**DIRECTIONS FOR THIS TASK**. Begin at the line that has "Screen dimensions: 600x432", stop after the line that has "The height and", and print exactly those lines from the records below, without any pictures.

**RECORDS SUPPLIED**.
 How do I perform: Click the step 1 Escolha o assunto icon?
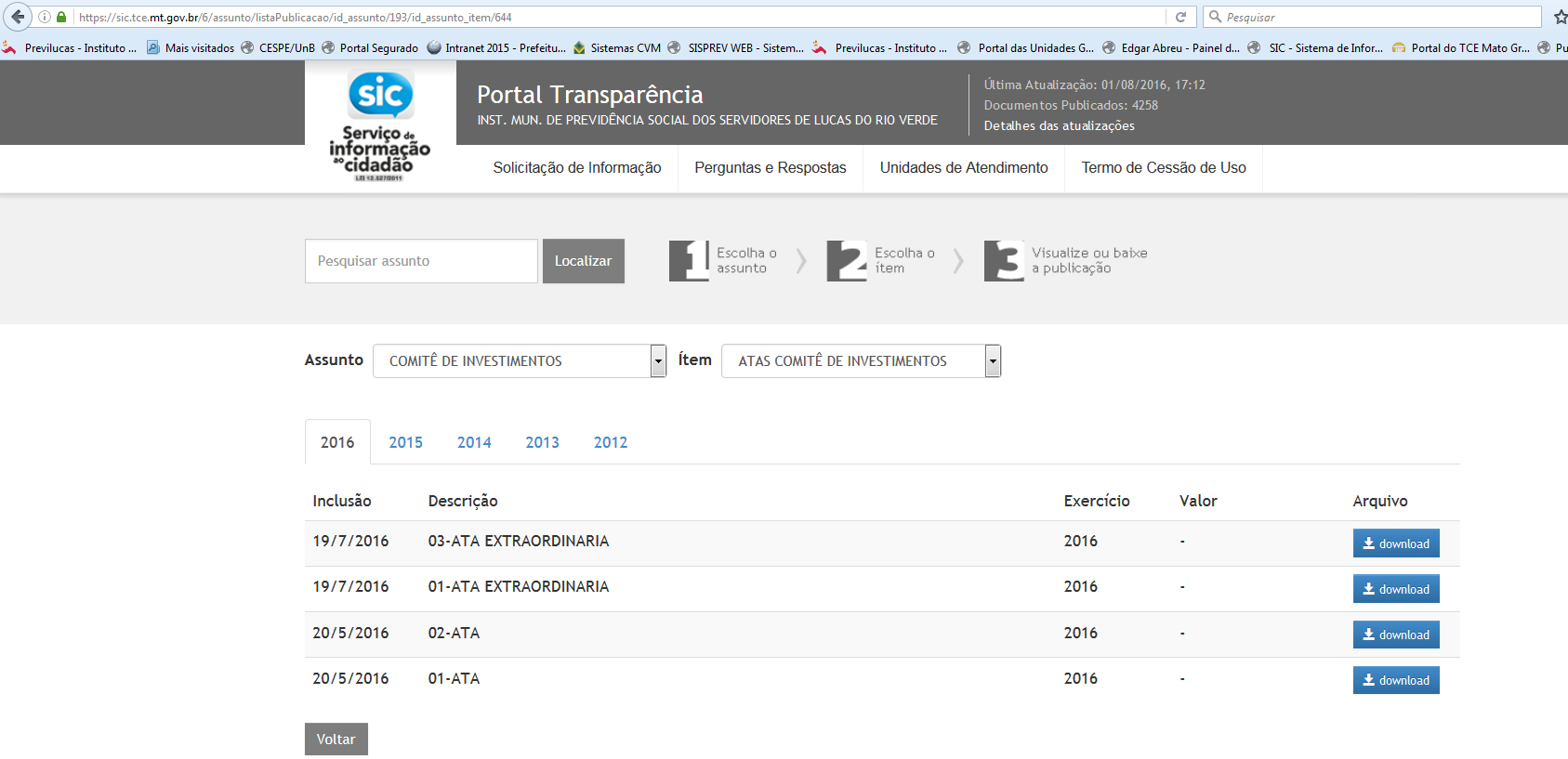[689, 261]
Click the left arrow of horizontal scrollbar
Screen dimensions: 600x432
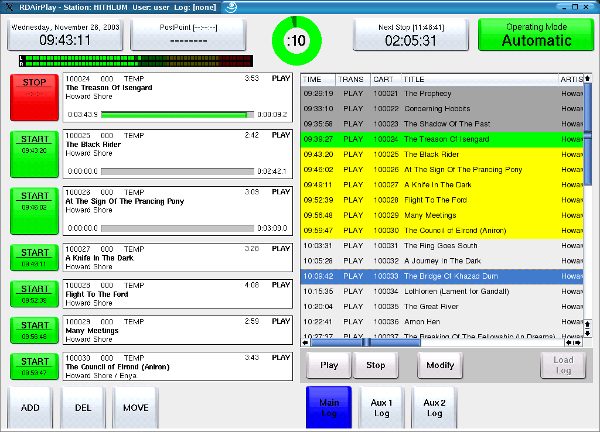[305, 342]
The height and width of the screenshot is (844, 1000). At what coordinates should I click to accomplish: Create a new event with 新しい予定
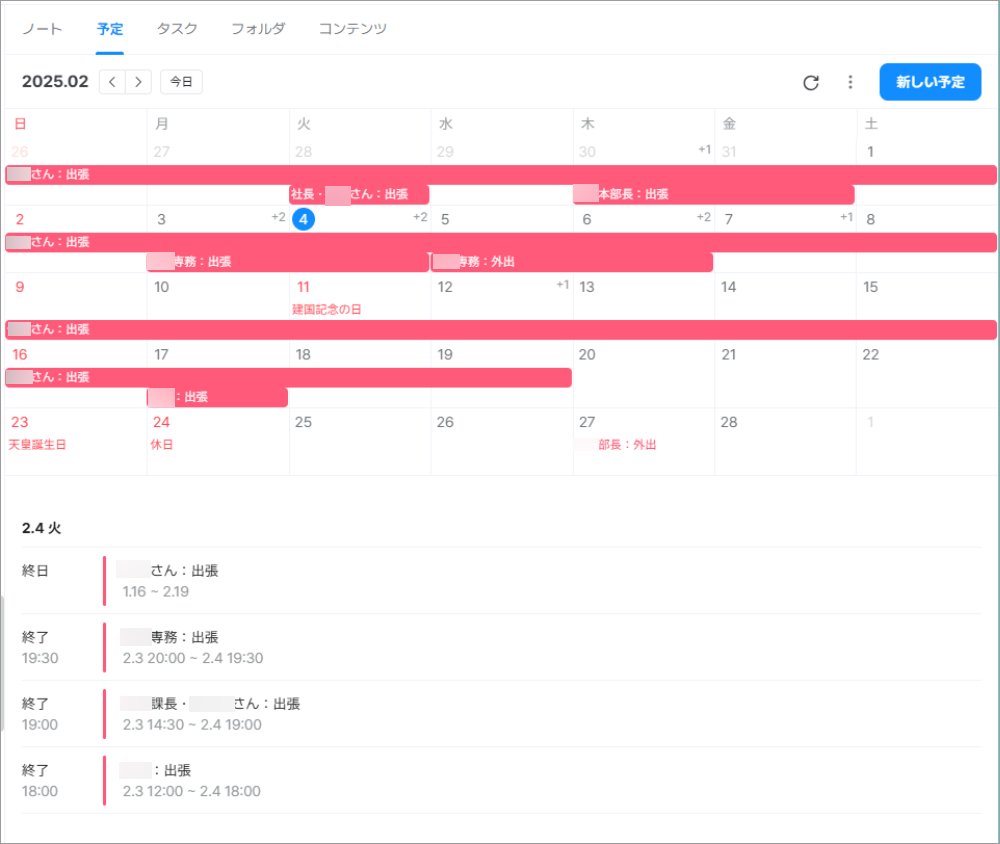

...

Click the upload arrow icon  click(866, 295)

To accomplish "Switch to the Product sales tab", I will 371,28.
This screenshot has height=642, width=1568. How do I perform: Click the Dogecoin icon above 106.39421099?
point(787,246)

**SOLUTION TO THIS TASK**.
Screen dimensions: 600x432
[305, 342]
The height and width of the screenshot is (844, 1000). At what coordinates should I click to accomplish: Create a new event with 新しい予定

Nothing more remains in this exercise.